Cachaça (Ka-SHA-Sa) we are constantly asked: what is it? How do you say it? How do you use it? And most often: is it a Rum or not? As the fastest growing spirit in the United States, more and more Americans are discovering Cachaça, the national spirit of Brazil. Cachaça grew from a mere 261k liters in 2005 to 450k liters in 2006 and 720k liters in 2007, and is expected to surpass over 900k liters this year, growing 50% versus 2007. That's nearly 20 million Caipirinhas and growing! Unique only to Brazil, Cachaça is pronounced ka-SHA-sa, with the emphasis on the ‘SHA.' Like Hefeweizen, Fahrvergnugen, and Pinot Grigio, Cachaça is a foreign word easy to mispronounce - at least initially. As a newly adopted discovery, Cachaça is quickly becoming part of our ‘social currency' lexicon. The same is happening for Cachaça's cocktail sidekick, the Caipirinha, the national cocktail of Brazil popping up on cocktail menus across the country (pronounced kai-pur-EEN-ya, with the emphasis on the third syllable).
So what is Cachaça anyways? And is it a rum or not? Cachaça is a Brazilian spirit distilled from sugar cane juice. It is the third most consumed spirit in the world behind only vodka and soju/shochu, the asian distillates made predominantly from rice. Historians date the initial creation of Cachaça between 1532 and 1550 in Brazil, predating the date of creation of rum (1651 in Barbados) by more than one hundred years. Unlike Rum, which is usually made from molasses, Cachaça can only be made from fresh cane juice, and can only be made in Brazil. 99% of Cachaça is consumed in Brazil - over 1.3 billion liters per year. Brazilian law requires that Cachaça be distilled no higher than 54% alcohol by volume, and bottled between 38% and 48% alcohol by volume. That being said, most export Cachaça has an alcohol content similar to vodka, tequila, rum, or gin - 40% alcohol by volume (or 80 proof).
So why then the rum question? According to U.S. law, any spirit derived from sugar cane must be labeled as a rum - in Cachaça's case, ‘Brazilian Rum.' This nomenclature has been in dispute for some time, with discussion and consideration of separating Cachaça into its own ‘class,' like tequila, or an ‘appellation' within a broader class, like cognac and champagne. With the increasing popularity of Cachaça, more and more people are asking for the distinction, especially since the cultural and sensorial differences between rum and Cachaça are so significant. So what are those sensorial differences? Since Cachaça is made from fresh cane juice, and not molasses (a derivative of sugar cane), it has a fruitier, fresher nose than rum. Its taste is subtly sweet and fresh, and since it comes directly from the crop, Cachaça has distinctive vegetal notes reminiscent of tequila (in fact, many mixologists and sommeliers liken Cachaça more to a tequila than a rum because of the unique vegetal notes in the nose).

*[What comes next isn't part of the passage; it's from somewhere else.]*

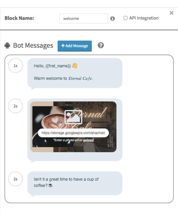Click the Android robot icon beside Bot Messages
The height and width of the screenshot is (219, 178).
point(7,45)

How do you use Cachaça? In Brazil, Cachaça is consumed predominantly pure or in a Caipirinha, the national cocktail of Brazil. Made with muddled lime, the Caipirinha is now becoming a standard cocktail on menus across the country and the world. In addition, as a white spirit, Cachaça has amazing versatility, and is being used by bartenders and mixologists in their own creative concoctions, from twists on the classics (i.e. Brazilian Cosmos and Margarita Sambas) to frozen drinks (‘batidas') and bar chef cocktails (think muddled strawberries with basil…). With the growing popularity of Cachaça, the Caipirinha, and ‘everything Brazilian,' there are many Cachaças to choose from. New brands are arriving daily from Brazil, each with its own taste and approach. Generally speaking, Cachaças are made using two approaches: column stills or alambique copper pot stills. Column still Cachaças tend to be cheaper since they are made in a more efficient ‘continuous' process. Cachaça made from Alambique copper pot stills are typically more expensive, as they are made in small batches and have more delicate, refined taste profiles (and are referred to by Brazilian connoisseurs as ‘Artisanal' Cachaças). Although most Cachaças are ‘white' Cachaças, there are also many aged Cachaças that use various types of indigenous Brazilian woods.
Cachaça the next Tequila? Is the Caipirinha the new Margarita? We have no idea - but we do know this: it's a wonderful thing.